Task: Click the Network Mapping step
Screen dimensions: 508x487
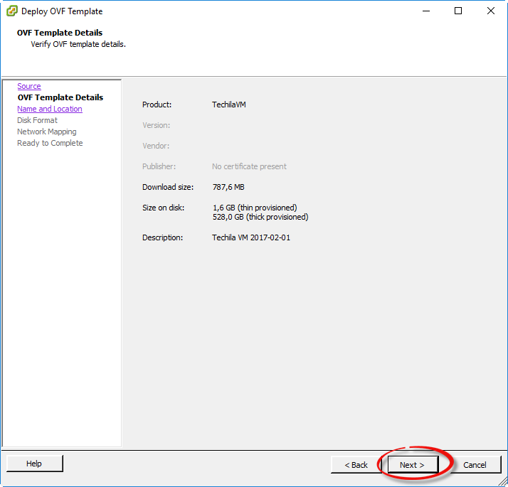Action: tap(46, 132)
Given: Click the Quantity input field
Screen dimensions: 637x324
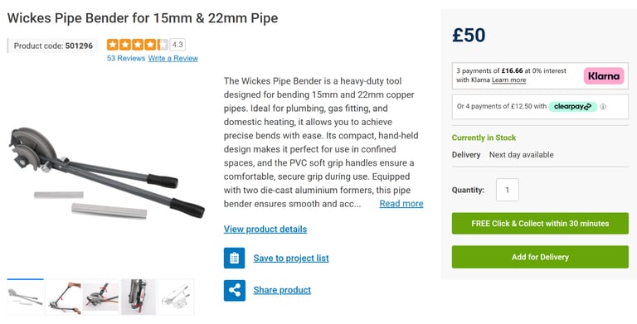Looking at the screenshot, I should click(x=507, y=190).
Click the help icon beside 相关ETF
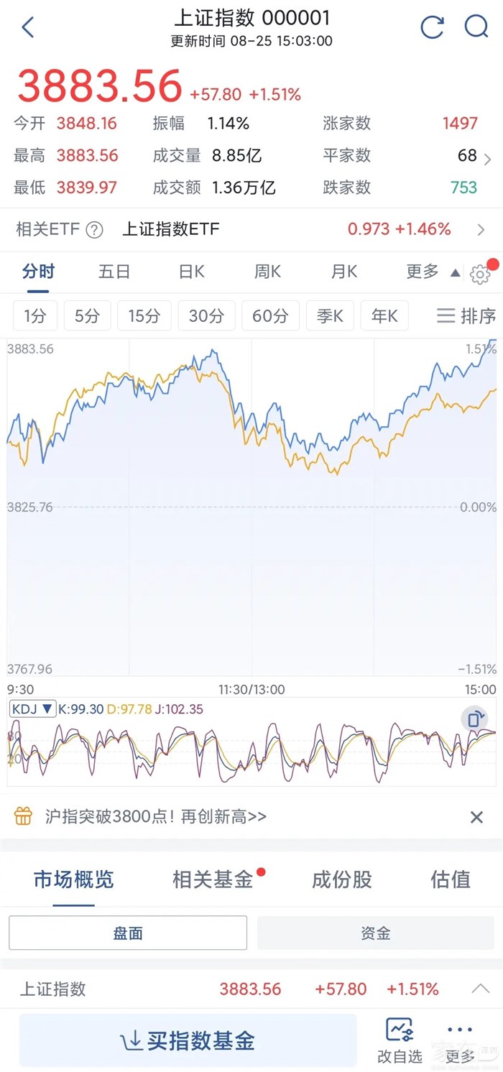 point(94,230)
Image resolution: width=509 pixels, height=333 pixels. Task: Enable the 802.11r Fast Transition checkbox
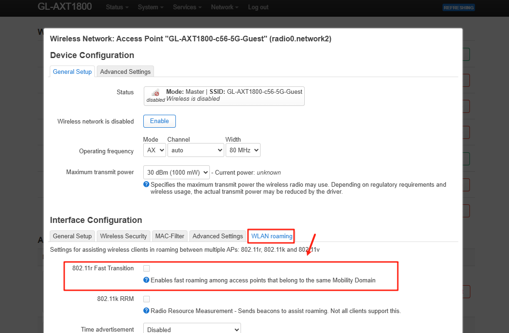pyautogui.click(x=147, y=268)
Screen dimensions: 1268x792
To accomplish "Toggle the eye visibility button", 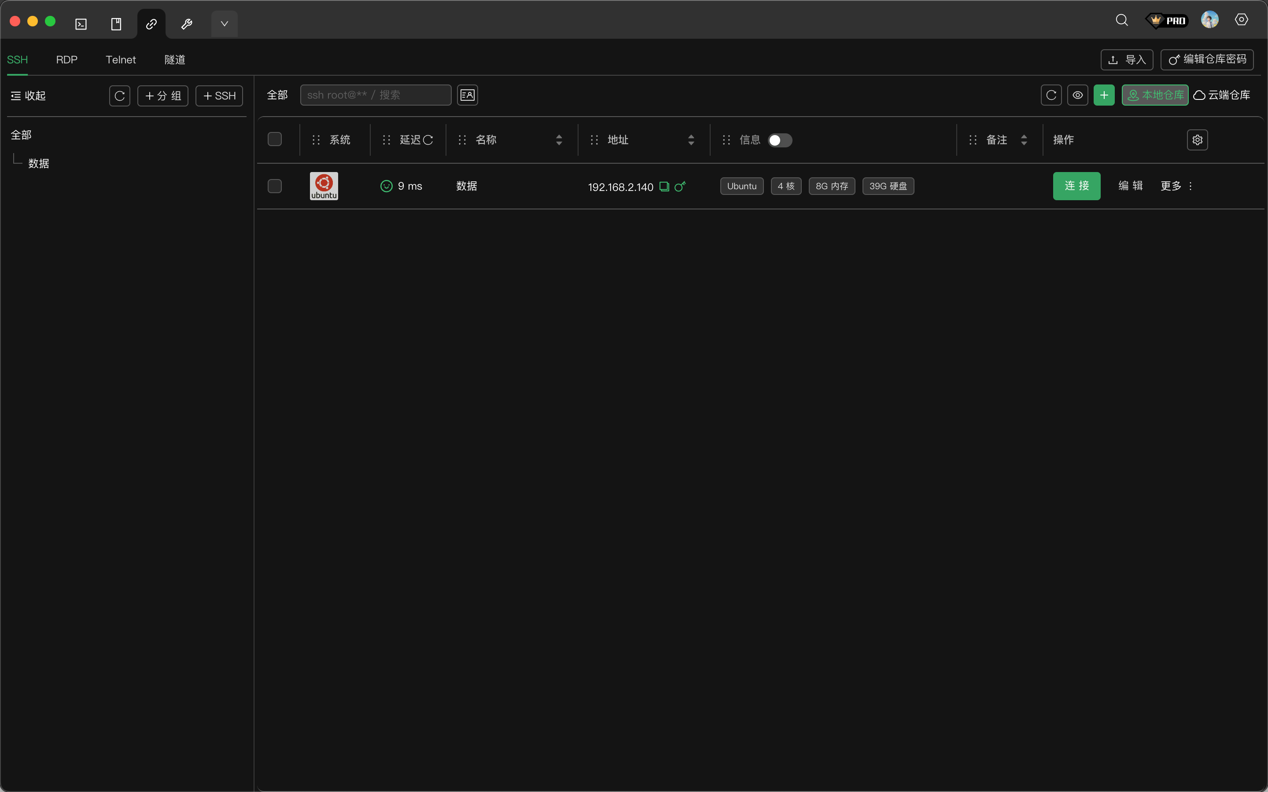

Problem statement: Copy out every line of the records above word for word, omitting the pictures.

Correct output:
Task: Click the Network Mapping step
Screen dimensions: 508x487
Action: tap(46, 132)
Given: Click the Quantity input field
Screen dimensions: 637x324
Looking at the screenshot, I should click(x=507, y=190).
Click the help icon beside 相关ETF
 point(94,230)
Image resolution: width=509 pixels, height=333 pixels. Task: Enable the 802.11r Fast Transition checkbox
pyautogui.click(x=147, y=268)
Screen dimensions: 1268x792
To accomplish "Toggle the eye visibility button", 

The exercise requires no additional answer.